◆ Assignment: An exact reproduction of all entries is required.

Materials provided: Begin

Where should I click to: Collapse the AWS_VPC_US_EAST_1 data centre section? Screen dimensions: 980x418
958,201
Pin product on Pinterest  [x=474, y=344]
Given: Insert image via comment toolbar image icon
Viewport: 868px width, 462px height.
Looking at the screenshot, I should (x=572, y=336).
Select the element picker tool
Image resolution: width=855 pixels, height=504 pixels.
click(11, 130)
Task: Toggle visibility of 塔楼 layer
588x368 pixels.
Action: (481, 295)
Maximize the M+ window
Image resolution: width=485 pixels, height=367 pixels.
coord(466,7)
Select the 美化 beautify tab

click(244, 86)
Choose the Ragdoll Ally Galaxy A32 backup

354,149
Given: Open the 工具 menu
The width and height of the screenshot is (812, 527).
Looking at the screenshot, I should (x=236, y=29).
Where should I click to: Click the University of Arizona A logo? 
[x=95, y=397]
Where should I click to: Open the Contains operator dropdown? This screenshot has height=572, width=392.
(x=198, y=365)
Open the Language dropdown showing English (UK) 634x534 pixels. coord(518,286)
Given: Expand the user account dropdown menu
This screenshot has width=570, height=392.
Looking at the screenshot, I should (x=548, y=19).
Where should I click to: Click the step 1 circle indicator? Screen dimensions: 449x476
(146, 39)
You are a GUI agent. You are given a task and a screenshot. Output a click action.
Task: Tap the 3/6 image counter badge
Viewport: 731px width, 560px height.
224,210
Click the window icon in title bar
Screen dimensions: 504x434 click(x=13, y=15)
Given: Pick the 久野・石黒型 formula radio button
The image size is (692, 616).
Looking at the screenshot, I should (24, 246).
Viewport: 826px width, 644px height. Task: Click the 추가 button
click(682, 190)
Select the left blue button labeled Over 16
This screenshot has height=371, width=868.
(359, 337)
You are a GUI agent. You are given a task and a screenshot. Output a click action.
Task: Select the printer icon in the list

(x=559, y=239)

Materials provided: End

◆ Answer space:
Where should I click to: Collapse the AWS_VPC_US_EAST_1 data centre section? Screen dimensions: 980x418
958,201
Pin product on Pinterest  [x=474, y=344]
Given: Insert image via comment toolbar image icon
Viewport: 868px width, 462px height.
Looking at the screenshot, I should (x=572, y=336).
Select the element picker tool
Image resolution: width=855 pixels, height=504 pixels.
click(11, 130)
Task: Toggle visibility of 塔楼 layer
588x368 pixels.
Action: (481, 295)
Maximize the M+ window
Image resolution: width=485 pixels, height=367 pixels.
coord(466,7)
Select the 美化 beautify tab

click(244, 86)
Choose the Ragdoll Ally Galaxy A32 backup

354,149
Given: Open the 工具 menu
The width and height of the screenshot is (812, 527).
Looking at the screenshot, I should (x=236, y=29).
Where should I click to: Click the University of Arizona A logo? 
[x=95, y=397]
Where should I click to: Open the Contains operator dropdown? This screenshot has height=572, width=392.
(x=198, y=365)
Open the Language dropdown showing English (UK) 634x534 pixels. coord(518,286)
Given: Expand the user account dropdown menu
This screenshot has width=570, height=392.
Looking at the screenshot, I should (x=548, y=19).
Where should I click to: Click the step 1 circle indicator? Screen dimensions: 449x476
(146, 39)
You are a GUI agent. You are given a task and a screenshot. Output a click action.
Task: Tap the 3/6 image counter badge
Viewport: 731px width, 560px height.
224,210
Click the window icon in title bar
Screen dimensions: 504x434 click(x=13, y=15)
Given: Pick the 久野・石黒型 formula radio button
The image size is (692, 616).
Looking at the screenshot, I should (24, 246).
Viewport: 826px width, 644px height. Task: Click the 추가 button
click(682, 190)
Select the left blue button labeled Over 16
This screenshot has height=371, width=868.
(359, 337)
You are a GUI agent. You are given a task and a screenshot. Output a click action.
Task: Select the printer icon in the list

(x=559, y=239)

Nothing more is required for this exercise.